WORK TO BE COMPLETED: Say how many lines of the entries below include "resolution", giving nothing but that number.

SOURCE INFORMATION:
+ + + + + + +
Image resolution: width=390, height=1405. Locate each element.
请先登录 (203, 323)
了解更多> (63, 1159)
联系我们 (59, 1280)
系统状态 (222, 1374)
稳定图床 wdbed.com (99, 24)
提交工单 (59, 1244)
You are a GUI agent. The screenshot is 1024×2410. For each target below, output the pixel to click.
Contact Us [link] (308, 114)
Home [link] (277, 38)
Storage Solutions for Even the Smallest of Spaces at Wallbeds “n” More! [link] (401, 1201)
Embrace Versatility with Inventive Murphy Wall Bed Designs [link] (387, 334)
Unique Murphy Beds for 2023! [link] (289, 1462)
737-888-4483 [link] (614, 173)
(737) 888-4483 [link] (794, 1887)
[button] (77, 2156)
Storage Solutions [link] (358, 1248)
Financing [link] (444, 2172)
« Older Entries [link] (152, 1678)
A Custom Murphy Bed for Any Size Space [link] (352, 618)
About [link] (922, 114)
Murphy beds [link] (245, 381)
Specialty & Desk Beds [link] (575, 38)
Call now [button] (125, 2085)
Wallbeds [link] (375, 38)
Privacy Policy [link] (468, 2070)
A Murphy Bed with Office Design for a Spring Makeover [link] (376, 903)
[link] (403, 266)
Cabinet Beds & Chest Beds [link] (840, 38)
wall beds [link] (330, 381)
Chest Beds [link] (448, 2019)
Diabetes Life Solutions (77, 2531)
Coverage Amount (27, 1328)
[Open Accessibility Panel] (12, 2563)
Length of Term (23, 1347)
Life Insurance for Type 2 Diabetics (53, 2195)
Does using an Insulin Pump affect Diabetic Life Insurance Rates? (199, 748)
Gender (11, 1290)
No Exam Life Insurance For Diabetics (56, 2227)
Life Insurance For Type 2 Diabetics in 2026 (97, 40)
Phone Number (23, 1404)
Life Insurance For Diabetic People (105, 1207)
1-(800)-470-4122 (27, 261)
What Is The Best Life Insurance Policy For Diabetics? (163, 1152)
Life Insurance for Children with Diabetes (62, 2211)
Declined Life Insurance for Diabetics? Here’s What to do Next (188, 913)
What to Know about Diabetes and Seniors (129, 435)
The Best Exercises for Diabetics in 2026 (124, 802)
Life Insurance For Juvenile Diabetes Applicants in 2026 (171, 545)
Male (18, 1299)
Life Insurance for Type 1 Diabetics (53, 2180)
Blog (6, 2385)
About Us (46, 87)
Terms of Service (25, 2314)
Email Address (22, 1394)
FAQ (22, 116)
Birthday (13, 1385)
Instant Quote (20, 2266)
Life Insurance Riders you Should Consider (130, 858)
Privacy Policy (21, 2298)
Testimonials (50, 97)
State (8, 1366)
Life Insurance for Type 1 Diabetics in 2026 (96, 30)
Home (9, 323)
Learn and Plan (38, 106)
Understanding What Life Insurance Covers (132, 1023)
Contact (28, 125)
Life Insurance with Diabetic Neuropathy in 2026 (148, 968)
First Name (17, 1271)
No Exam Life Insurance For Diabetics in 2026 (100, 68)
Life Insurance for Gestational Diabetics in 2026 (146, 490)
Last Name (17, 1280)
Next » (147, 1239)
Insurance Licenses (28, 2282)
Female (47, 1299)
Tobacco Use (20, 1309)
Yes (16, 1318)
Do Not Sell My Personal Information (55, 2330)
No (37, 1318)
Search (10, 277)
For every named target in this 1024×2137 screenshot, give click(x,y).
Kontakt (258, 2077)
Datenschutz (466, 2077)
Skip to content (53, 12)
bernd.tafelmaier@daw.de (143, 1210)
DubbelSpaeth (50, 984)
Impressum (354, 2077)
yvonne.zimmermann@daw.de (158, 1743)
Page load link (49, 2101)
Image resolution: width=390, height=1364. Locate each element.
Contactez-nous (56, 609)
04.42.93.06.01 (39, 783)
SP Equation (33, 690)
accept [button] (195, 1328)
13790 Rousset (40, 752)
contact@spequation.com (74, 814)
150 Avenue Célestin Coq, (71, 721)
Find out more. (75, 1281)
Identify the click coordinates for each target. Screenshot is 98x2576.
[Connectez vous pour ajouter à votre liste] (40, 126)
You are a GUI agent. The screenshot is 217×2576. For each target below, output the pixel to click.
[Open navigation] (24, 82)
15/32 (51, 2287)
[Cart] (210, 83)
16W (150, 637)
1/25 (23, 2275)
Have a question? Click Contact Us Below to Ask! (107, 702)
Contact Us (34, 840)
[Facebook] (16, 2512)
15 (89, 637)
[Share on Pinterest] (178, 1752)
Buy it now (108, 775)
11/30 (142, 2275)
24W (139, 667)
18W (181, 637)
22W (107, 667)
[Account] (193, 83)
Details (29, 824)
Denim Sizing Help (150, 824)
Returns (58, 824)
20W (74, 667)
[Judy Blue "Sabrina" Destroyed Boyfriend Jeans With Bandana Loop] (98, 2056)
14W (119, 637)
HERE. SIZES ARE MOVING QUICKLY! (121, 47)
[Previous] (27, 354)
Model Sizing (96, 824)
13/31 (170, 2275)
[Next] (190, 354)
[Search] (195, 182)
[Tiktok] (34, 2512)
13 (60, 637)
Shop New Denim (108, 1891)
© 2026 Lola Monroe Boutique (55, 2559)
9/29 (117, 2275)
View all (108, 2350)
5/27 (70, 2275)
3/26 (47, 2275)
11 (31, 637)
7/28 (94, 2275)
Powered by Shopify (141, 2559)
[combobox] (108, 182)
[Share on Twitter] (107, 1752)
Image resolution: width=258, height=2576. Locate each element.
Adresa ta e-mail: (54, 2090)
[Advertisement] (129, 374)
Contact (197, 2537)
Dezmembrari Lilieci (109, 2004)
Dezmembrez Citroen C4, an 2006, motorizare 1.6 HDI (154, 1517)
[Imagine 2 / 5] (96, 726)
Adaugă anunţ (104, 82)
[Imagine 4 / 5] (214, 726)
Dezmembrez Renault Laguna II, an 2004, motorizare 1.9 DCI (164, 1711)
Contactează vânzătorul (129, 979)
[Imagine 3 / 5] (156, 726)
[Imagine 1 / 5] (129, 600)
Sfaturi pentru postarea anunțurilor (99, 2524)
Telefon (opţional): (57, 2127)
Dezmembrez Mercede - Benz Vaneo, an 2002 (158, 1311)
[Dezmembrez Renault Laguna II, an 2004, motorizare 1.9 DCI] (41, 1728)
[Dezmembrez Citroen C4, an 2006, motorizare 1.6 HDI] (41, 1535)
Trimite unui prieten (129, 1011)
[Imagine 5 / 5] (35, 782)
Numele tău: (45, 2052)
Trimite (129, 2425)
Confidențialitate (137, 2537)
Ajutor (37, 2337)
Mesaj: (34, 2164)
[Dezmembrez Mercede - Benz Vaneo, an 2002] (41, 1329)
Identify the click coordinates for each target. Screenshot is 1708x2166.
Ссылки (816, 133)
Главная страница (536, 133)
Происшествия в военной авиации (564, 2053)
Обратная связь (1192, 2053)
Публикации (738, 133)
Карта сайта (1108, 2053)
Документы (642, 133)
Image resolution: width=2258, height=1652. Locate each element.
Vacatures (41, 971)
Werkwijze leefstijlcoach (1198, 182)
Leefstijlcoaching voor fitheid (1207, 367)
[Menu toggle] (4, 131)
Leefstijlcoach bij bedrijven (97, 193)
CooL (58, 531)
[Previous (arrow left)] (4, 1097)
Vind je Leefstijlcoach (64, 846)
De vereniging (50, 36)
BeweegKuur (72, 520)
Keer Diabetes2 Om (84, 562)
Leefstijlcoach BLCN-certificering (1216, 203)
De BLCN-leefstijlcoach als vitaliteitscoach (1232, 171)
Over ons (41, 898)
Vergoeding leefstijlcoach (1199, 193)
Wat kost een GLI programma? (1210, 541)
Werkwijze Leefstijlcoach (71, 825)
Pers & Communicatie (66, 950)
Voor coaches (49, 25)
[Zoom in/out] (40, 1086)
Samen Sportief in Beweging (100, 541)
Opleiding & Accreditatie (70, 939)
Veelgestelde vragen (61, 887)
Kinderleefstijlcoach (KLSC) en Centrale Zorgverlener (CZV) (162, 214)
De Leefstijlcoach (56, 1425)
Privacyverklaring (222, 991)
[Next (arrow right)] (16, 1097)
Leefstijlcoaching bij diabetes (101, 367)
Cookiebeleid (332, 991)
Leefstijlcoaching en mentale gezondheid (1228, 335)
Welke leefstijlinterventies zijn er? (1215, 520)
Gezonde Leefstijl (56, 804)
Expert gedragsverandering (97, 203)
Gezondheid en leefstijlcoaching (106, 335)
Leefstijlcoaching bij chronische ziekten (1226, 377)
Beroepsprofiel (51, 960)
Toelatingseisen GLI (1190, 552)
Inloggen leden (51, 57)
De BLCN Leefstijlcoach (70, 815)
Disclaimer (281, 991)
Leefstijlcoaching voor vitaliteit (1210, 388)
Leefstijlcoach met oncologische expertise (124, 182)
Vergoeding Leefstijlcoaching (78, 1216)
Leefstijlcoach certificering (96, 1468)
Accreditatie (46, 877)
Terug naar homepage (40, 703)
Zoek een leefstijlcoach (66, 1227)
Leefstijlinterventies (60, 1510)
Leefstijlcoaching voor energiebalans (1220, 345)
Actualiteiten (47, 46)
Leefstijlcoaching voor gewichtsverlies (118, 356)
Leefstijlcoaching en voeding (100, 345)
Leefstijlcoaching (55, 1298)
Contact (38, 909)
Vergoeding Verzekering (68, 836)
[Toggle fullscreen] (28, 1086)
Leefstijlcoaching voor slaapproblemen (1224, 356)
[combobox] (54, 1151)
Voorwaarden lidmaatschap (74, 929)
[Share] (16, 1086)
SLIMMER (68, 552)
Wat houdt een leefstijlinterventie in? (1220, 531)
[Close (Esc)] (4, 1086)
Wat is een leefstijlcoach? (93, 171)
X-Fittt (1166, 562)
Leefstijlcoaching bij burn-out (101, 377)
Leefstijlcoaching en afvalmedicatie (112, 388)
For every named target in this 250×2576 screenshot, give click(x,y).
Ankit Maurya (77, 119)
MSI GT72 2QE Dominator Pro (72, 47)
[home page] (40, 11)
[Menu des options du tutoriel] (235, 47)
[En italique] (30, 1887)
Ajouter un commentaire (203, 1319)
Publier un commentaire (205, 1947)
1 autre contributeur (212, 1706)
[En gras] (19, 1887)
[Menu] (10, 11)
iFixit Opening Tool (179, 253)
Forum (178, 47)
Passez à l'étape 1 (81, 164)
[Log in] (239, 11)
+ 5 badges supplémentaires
+ + + + + + +
OUTPUT OF THE TASK: 4